Pinguini arrosto, di Fulvio Ervas

«Ma che razza di odore, caro Secondo». «Eh, sì. Terribile». «Non riesco a decifrarlo». «Strano, in effetti. Potrebbe essere…» «Dica, Secondo, lei che è un ottimo naso». «Pinguini arrosto. Sa di pinguini arrosto».

Pinguni arrosto, l’ultimo libro di Fulvio Ervas edito da Marcos y Marcos, è innestato su un fatto realmente accaduto: l’incendio della De Longhi a Treviso di un paio d’anni fa.

Un fatto grave e ancora più urticante in tempi in cui anche l’accordo di Kyoto viene messo in discussione. Ma in ogni caso non è l’unico enigma che occupa la troppo movimentata vita lavorativa dell’Ispettore Stucky.

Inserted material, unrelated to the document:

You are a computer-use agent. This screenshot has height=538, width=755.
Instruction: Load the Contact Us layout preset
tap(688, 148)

Un personaggio un po’ anomalo nel generoso panorama giallistico attuale. L’ispettore Stucky è irriverente e sarcastico, di origini persiane, certo, ma trevigiano fino al midollo, innamorato del paesaggio e del Sile, e della cucina tradizionale delle osterie, come quella di Secondo che sente nell’incendio l’odore di pinguini arrosto. Tutte cose messe in serio pericolo da quello che fino ad ora era stato considerato progresso.

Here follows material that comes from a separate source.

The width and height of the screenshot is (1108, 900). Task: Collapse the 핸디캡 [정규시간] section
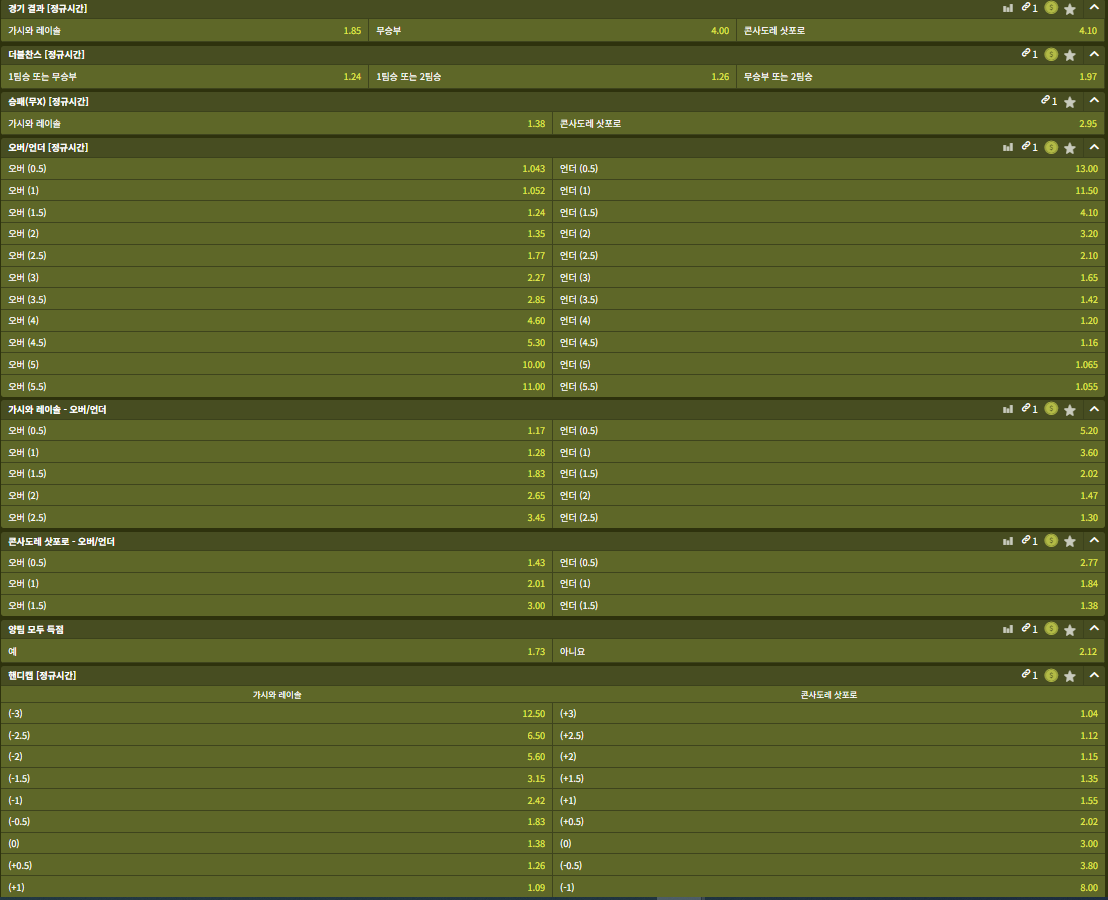(x=1094, y=675)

Il giallo si apre con uno sterminio di tacchini, a cui segue un molestatore che si diverte a spintonare i corridori lungo il Sile, il ritrovamento del corpo senza vita di un prete sulla scalinata del tempio di Possagno e, infine, l’esplosione della fabbrica.

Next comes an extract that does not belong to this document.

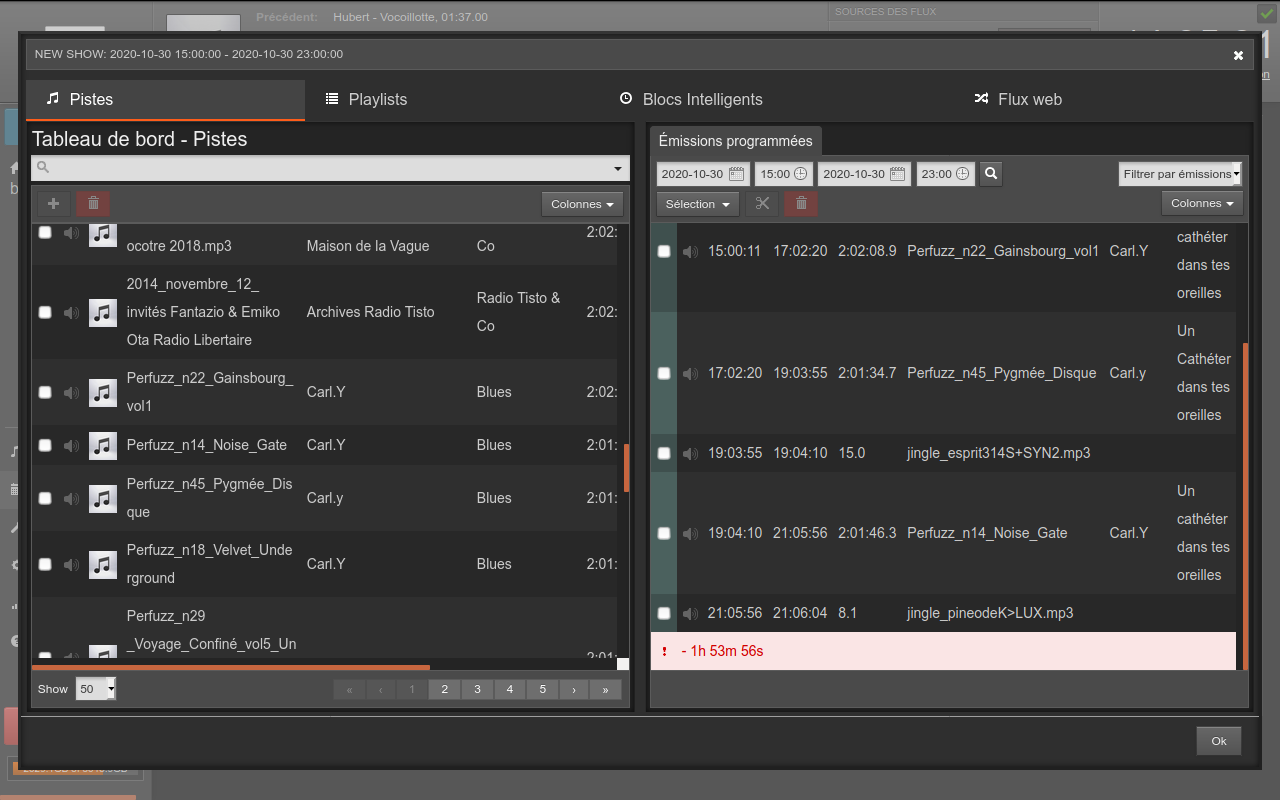Open start date calendar icon
The height and width of the screenshot is (800, 1280).
(x=738, y=174)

Adesso sta all’ispettore Stucky rimettere insieme i pezzi di una storia che può benissimo definirsi commedia poliziesca per tutta l'ironia e la leggerezza con cui viene raccontata la storia. Una storia che più va avanti più si complicata, più diventa intricata e più si fa intrigante, una storia che finisce col coinvolgere tutti e a non risparmiare nessuno: le istituzioni religiose, i semplici paesani come pure i più spietati speculatori, fino alle multinazionali dell’acqua.